Statesman. Rogue. Visionary. Self-serving. Feted. Hated.

Yesterday, Mr Haughey was mourned not in Kinsealy — the grand Gandon mansion that personified his excesses — but in Donnycarney, the solid working class neighbourhood where he was born and which was his political heartland.

All afternoon, mourners filed past the open coffin in the church. But that too spoke volumes. Many were elderly.

Yes, there were thousands but not as many as had been expected.

As the State funeral got under way, just after 5pm, surprisingly small groups of people gathered.

The ceremony bore all the panoply of a State funeral, with a military party and the country’s top civic and religious leaders in attendance.

For all that it was very personal and moving, with the strains of the Seán Ó Riada Mass and the prayers punctuated by powerful speeches by his brother, Fr Eoghan Haughey, and the poet Anthony Cronin, a lifelong friend. Both gave fresh, deeply personal insights into a man whose life seemed to have been analysed beyond exhaustion.

The Haughey family arrived shortly after 5pm. His widow Maureen looked frail and drawn and was supported by her four children, Ciarán, Eimear, Conor and Sean.

Archbishop Diarmuid Martin, in the opening prayer, said that those who attended came under different titles.

“We are here as a nation led by President Mary McAleese remembering one whose many years of public life impacted upon the economy and the society,” he said.

Fr Eoghan Haughey sounded incredibly like his late brother in accent, cadence and the elongated delivery of key words.

Many had known his brother as CJH, he said, but to his family, he had always been Cathal.

He delivered a rich and concise line to sum up his brother.

“Cathal Ó hEochaidh. He was small in stature, massive in achievement,” he said.

“He was larger than life in his capacity, his accomplishments, his kindness, his triumphs and defeats, his victories and failures.”

Later, he made a tangential reference to his failings but put it in the context of his undoubted charisma: “His was an extraordinary life, a talent and personality that dominated, and seemed fascinating, in the age in which he lived, probably more than any other politician in his time.

“We thank God for his great gifts and achievements.
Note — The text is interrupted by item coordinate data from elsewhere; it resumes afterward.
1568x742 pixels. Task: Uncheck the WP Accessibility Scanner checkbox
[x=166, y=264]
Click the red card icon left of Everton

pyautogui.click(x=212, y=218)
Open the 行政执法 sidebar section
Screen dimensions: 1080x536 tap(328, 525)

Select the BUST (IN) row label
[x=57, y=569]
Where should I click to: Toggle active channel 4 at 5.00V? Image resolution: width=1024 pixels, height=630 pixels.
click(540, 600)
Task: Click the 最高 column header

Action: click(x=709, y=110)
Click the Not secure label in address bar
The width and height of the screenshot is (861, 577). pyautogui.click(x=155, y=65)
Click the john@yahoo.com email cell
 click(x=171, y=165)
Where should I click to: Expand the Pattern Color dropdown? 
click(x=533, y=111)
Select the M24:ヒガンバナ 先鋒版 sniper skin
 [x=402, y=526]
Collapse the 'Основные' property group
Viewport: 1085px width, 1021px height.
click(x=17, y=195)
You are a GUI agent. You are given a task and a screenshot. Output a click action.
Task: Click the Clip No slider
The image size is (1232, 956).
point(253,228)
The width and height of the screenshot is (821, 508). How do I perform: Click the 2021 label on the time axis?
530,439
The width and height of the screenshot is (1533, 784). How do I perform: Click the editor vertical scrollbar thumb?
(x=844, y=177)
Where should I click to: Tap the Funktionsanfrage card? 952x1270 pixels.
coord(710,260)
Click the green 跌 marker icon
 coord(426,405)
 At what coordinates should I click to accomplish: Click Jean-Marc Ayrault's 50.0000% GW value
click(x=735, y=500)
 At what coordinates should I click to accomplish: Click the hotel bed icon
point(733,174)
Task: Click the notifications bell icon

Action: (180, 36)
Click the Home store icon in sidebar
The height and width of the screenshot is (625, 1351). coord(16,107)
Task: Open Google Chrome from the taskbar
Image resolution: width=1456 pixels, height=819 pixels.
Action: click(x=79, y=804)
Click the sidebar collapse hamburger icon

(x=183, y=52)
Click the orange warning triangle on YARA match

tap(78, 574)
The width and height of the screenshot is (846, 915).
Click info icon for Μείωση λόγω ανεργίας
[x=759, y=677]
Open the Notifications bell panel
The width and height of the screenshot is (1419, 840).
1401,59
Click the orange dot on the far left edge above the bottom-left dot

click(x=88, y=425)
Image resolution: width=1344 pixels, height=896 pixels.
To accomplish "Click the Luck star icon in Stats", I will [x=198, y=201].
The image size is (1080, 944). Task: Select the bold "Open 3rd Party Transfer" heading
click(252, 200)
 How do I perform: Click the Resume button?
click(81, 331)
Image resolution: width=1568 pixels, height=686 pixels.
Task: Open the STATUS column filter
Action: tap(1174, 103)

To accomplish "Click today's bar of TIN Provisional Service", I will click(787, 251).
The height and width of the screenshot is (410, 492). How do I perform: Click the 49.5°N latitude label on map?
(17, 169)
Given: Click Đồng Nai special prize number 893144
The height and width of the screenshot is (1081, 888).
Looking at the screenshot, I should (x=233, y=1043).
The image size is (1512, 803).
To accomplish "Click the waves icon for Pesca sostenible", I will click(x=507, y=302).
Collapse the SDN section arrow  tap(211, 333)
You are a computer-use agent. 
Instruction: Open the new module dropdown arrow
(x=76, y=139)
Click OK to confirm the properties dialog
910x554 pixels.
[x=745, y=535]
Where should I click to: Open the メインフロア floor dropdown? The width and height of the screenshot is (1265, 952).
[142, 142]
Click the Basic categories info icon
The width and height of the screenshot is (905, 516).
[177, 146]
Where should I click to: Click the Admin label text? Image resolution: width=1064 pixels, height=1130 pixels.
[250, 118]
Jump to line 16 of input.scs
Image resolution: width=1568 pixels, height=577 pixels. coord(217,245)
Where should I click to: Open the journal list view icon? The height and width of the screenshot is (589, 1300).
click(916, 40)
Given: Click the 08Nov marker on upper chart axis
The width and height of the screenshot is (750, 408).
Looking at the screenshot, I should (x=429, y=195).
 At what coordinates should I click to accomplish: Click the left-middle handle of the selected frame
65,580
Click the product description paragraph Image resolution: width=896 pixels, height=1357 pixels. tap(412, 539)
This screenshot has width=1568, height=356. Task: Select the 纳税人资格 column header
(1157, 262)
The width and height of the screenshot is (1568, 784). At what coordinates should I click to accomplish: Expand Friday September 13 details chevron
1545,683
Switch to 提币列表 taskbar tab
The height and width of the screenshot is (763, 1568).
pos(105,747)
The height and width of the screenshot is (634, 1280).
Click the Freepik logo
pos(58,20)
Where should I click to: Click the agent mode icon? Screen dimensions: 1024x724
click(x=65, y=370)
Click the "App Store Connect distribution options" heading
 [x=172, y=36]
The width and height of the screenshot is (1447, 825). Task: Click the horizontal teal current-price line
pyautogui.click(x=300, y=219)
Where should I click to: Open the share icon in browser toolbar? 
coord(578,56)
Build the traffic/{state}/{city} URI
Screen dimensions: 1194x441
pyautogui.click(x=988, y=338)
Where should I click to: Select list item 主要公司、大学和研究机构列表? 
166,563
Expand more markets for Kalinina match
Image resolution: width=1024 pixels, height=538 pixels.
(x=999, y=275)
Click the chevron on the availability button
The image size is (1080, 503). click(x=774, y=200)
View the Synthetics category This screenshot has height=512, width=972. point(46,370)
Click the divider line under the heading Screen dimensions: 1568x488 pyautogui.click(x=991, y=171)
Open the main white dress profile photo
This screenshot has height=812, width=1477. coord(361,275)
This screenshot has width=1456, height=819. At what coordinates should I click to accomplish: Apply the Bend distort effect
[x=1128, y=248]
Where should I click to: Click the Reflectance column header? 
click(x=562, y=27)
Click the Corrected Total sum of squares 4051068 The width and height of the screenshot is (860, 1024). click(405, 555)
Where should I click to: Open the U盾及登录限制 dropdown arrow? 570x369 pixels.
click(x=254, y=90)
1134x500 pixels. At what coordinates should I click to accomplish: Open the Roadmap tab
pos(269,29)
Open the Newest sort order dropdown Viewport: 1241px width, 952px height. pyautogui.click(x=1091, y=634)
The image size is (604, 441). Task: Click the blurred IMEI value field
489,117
We ask pardon and forgiveness for his human frailties.”

Anthony Cronin, in a rich personal reflection, also spoke touchingly of that charismatic quality, saying biographers and historians would love the contradictions that were undeniable in Haughey, rather than make them diminish him.

Describing the man who was his friend for 60 years as a very complex man, he said he was one who, in his own way, was also a very simple person, being both a man of action and a contemplative man.

Recalling a young CJ Haughey and Maureen Lemass during their days in UCD, Cronin said she was very noticeable in that milieu because she had dark, dark hair and was one of the beauties of college.

As for her future husband, he said: “Charlie was always noticeable in any company. He had that rare type of vitality. It is very rare. I knew only three or four who had it in my lifetime, which gives personality a magnetic pull like a field of force.”

As a young man, he said that CJH “already had a mark of destiny, whatever that destiny would turn out to be”.

A mark of destiny, yes. But there will always be divisions on what that destiny turned out to be.